I have run the following code via intellij and runs successfully. The code is shown below.
import org.apache.spark.sql.SparkSession
object HudiV1 {
// Scala code
case class Employee(emp_id: Int, employee_name: String, department: String, state: String, salary: Int, age: Int, bonus: Int, ts: Long)
def main(args: Array[String]) {
val spark = SparkSession.builder()
.config("spark.serializer", "org.apache.spark.serializer.KryoSerializer")
.config("className", "org.apache.hudi")
.config("spark.sql.hive.convertMetastoreParquet", "false")
.config("spark.sql.extensions", "org.apache.spark.sql.hudi.HoodieSparkSessionExtension")
.config("spark.sql.warehouse.dir", "file:///D:/downloads/hudilake")
.master("local[*]")
.getOrCreate()
import scala.util.Random
object DataGenerator {
def getEmployees(n: Int): List[Employee] = {
val departments = List("IT", "HR", "Sales", "Marketing")

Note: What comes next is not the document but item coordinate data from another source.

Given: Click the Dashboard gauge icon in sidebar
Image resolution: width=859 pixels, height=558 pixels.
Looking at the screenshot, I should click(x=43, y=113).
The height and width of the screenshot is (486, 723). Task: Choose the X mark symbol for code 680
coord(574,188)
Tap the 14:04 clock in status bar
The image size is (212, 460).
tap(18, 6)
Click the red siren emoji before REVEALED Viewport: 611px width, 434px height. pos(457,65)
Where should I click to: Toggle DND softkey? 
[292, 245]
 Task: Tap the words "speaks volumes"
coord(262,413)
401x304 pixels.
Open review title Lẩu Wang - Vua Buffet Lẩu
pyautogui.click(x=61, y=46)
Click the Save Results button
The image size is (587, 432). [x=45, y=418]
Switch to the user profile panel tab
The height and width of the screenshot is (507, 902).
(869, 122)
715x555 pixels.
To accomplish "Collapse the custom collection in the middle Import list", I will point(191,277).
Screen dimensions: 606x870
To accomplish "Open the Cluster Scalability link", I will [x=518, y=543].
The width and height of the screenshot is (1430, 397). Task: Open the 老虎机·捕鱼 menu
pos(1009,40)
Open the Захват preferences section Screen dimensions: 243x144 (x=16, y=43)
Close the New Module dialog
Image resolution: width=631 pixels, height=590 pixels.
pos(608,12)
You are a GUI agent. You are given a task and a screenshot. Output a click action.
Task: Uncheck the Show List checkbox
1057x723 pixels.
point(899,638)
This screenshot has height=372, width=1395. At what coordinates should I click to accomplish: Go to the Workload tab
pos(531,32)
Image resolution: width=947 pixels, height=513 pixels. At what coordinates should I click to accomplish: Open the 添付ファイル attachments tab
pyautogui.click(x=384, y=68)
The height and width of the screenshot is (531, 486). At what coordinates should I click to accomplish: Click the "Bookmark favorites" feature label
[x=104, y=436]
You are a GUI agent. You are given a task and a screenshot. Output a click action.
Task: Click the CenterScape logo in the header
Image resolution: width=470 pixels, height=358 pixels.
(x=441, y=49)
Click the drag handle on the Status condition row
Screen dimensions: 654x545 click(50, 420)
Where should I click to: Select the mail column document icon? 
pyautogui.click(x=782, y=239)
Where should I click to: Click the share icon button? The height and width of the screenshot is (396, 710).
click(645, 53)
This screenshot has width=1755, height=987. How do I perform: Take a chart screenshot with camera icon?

val states = List("CA", "NY", "TX", "FL", "IL", "RJ")
(1 to n).map { i =>
Employee(i, Random.alphanumeric.take(10).mkString, departments(Random.nextInt(departments.size)), states(Random.nextInt(states.size)), Random.nextInt(150000 - 10000) + 10000, Random.nextInt(60 - 18) + 18, Random.nextInt(100000), System.currentTimeMillis())
}.toList
}
}
val employees = DataGenerator.getEmployees(2)
val columns = Seq("emp_id", "employee_name", "department", "state", "salary", "age", "bonus", "ts")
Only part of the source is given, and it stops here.